Protecting your feet while you work is important, but does a bog-standard pair of safety boots really meet the mark? John Dabb, Sales & Marketing Director for Hyde, looks at some of the options.
When you consider the amount of steps you take over the course of an average working day, it might not come as a surprise to know that it is possible to use far less energy, and therefore increase your efficiency, simply by choosing the right kind of work boots.
There can be no question that safety boots are an essential part of PPE which no installer should be without. What is subjective is the amount of time and cash you spend on them. After all, a safety boot is a safety boot at the end of the day, right?
Well actually, that isn’t the case at all. Choosing footwear that you will spend upwards of 8 to 10 hours a day walking, standing, bending and stretching in should mean that you take time and invest the necessary cash in ensuring your feet will be comfortable all day long.
It isn’t just about spending more money on the appropriate safety footwear either, researching the many different options and trying them on for size is also important. If we are honest, most of us do little more than check the boots have toe protection and are comfortable enough to work in before making a purchase, paying scant regard to the small print on the labelling other than to check it passes the basic safety requirements.
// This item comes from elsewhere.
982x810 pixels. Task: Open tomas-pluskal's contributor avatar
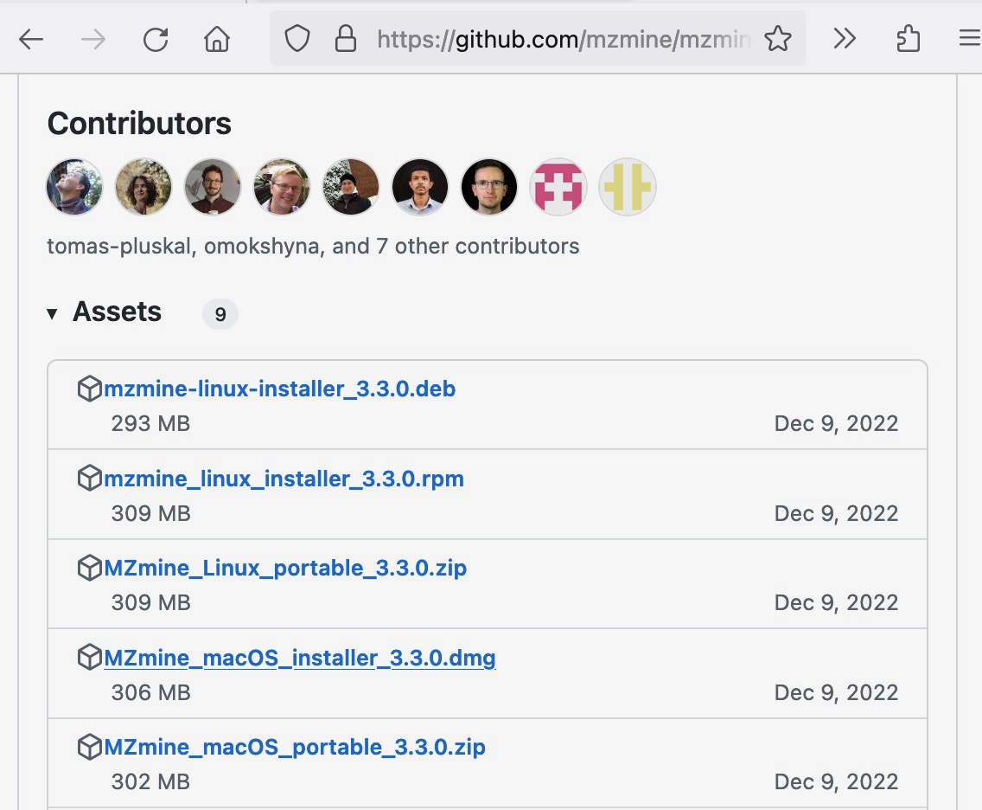coord(73,186)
But with so much choice out there, which is best and what should engineers be looking out for?
Back to basics
All safety footwear must meet the minimum safety standards set out by the International Organization for Standardization (ISO), with EN ISO 20345:2011 being the current standard for safety footwear across Europe (EN). This stipulates that all safety footwear must have toe protection against a 200-joule impact, which basically means the amount of energy the toe region can absorb before breaking. SB safety boots meet this minimum legal requirement. This offers peace of mind that your toes are well-protected, but this legislature does little to ensure comfort or even all-round protection for your feet.
Invest a few pounds more and look out for S3 labelling, which will likely prove a far better investment over the longer term. For little additional cost, S3 boots have a puncture-resistant midsole, anti-static properties, resistance to fuel oil on the outsole and energy absorption in the heel region, plus water resistant upper and cleated outsole. In fact, all-round comfort is key with S3s; it’s worth seeking out styles with a padded tongue and protection at the back for the Achilles too.
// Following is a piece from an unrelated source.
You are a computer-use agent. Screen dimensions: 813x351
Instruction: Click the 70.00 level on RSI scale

Perhaps the biggest test of comfort and durability for safety boots can be found in the cleat. The majority of SB boots have thick cleated soles made from polyurethane, which is solid and inflexible and therefore don’t give when bending. Common thinking may have it that the bigger the cleat, the more robust the boot, similar to a tread on a tyre, but when it comes to safety boots this is not the case.
While most people choose boots because they look robust with thick cleated soles, they are in fact incredibly uncomfortable to wear for long periods of time. Research has proven that they require significantly more force to bend the foot than a flexible soled boot that has the same safety built in. Therefore, a much more effective rule of thumb is to do a flex test: how well does the boot bend at the sole?
For just a few pounds more than a standard SB boot and a few minutes spent trying the footwear on before you buy, an S3 safety boot offers a wealth of protection and comfort that you can’t really put a value on when it comes to looking after your feet.